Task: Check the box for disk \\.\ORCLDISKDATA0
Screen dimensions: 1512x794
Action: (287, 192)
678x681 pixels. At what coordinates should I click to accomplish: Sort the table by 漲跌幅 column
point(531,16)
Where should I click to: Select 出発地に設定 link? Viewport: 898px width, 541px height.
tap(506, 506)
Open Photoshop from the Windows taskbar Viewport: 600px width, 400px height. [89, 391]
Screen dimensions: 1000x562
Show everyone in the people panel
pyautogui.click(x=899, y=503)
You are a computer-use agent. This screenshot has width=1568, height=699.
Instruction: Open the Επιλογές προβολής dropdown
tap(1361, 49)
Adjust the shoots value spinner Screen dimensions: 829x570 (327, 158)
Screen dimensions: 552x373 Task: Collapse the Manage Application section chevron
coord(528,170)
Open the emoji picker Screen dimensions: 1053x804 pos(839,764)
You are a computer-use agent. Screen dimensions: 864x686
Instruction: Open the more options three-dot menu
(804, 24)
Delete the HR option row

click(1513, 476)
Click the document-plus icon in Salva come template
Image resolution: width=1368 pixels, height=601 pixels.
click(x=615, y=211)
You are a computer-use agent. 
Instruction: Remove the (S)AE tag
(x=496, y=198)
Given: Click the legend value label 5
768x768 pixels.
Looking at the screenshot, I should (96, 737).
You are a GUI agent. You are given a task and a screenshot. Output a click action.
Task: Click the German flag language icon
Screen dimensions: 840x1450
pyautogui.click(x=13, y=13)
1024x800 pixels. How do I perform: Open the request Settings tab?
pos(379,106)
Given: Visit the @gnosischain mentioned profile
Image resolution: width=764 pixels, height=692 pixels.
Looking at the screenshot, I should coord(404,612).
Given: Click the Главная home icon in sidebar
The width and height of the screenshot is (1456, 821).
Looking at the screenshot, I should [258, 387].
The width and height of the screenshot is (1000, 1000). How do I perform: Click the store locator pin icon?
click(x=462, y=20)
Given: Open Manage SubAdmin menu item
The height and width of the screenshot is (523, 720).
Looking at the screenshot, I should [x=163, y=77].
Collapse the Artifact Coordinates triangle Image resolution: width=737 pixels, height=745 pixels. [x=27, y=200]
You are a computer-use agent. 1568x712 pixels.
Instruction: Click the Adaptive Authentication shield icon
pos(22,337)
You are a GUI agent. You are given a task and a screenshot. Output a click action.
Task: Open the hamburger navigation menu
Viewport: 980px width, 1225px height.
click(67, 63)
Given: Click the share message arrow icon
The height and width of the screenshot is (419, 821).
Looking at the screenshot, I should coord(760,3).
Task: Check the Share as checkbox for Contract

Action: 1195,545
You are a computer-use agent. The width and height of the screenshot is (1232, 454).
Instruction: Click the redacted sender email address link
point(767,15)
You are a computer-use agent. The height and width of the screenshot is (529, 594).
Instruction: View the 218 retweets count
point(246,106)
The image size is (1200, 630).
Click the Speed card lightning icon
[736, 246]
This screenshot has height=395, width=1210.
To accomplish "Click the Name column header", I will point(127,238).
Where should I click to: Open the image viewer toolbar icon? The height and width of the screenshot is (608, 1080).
- - -
> _Your task_: Transcribe the listing shown above in full and without change.

> _Response to the exercise_:
Task: Check the box for disk \\.\ORCLDISKDATA0
Screen dimensions: 1512x794
Action: (287, 192)
678x681 pixels. At what coordinates should I click to accomplish: Sort the table by 漲跌幅 column
point(531,16)
Where should I click to: Select 出発地に設定 link? Viewport: 898px width, 541px height.
tap(506, 506)
Open Photoshop from the Windows taskbar Viewport: 600px width, 400px height. [89, 391]
Screen dimensions: 1000x562
Show everyone in the people panel
pyautogui.click(x=899, y=503)
You are a computer-use agent. This screenshot has width=1568, height=699.
Instruction: Open the Επιλογές προβολής dropdown
tap(1361, 49)
Adjust the shoots value spinner Screen dimensions: 829x570 (327, 158)
Screen dimensions: 552x373 Task: Collapse the Manage Application section chevron
coord(528,170)
Open the emoji picker Screen dimensions: 1053x804 pos(839,764)
You are a computer-use agent. Screen dimensions: 864x686
Instruction: Open the more options three-dot menu
(804, 24)
Delete the HR option row

click(1513, 476)
Click the document-plus icon in Salva come template
Image resolution: width=1368 pixels, height=601 pixels.
click(x=615, y=211)
You are a computer-use agent. 
Instruction: Remove the (S)AE tag
(x=496, y=198)
Given: Click the legend value label 5
768x768 pixels.
Looking at the screenshot, I should (96, 737).
You are a GUI agent. You are given a task and a screenshot. Output a click action.
Task: Click the German flag language icon
Screen dimensions: 840x1450
pyautogui.click(x=13, y=13)
1024x800 pixels. How do I perform: Open the request Settings tab?
pos(379,106)
Given: Visit the @gnosischain mentioned profile
Image resolution: width=764 pixels, height=692 pixels.
Looking at the screenshot, I should coord(404,612).
Given: Click the Главная home icon in sidebar
The width and height of the screenshot is (1456, 821).
Looking at the screenshot, I should [258, 387].
The width and height of the screenshot is (1000, 1000). How do I perform: Click the store locator pin icon?
click(x=462, y=20)
Given: Open Manage SubAdmin menu item
The height and width of the screenshot is (523, 720).
Looking at the screenshot, I should [x=163, y=77].
Collapse the Artifact Coordinates triangle Image resolution: width=737 pixels, height=745 pixels. [x=27, y=200]
You are a computer-use agent. 1568x712 pixels.
Instruction: Click the Adaptive Authentication shield icon
pos(22,337)
You are a GUI agent. You are given a task and a screenshot. Output a click action.
Task: Open the hamburger navigation menu
Viewport: 980px width, 1225px height.
click(67, 63)
Given: Click the share message arrow icon
The height and width of the screenshot is (419, 821).
Looking at the screenshot, I should coord(760,3).
Task: Check the Share as checkbox for Contract

Action: 1195,545
You are a computer-use agent. The width and height of the screenshot is (1232, 454).
Instruction: Click the redacted sender email address link
point(767,15)
You are a computer-use agent. The height and width of the screenshot is (529, 594).
Instruction: View the 218 retweets count
point(246,106)
The image size is (1200, 630).
Click the Speed card lightning icon
[736, 246]
This screenshot has height=395, width=1210.
To accomplish "Click the Name column header", I will point(127,238).
Where should I click to: Open the image viewer toolbar icon? The height and width of the screenshot is (608, 1080).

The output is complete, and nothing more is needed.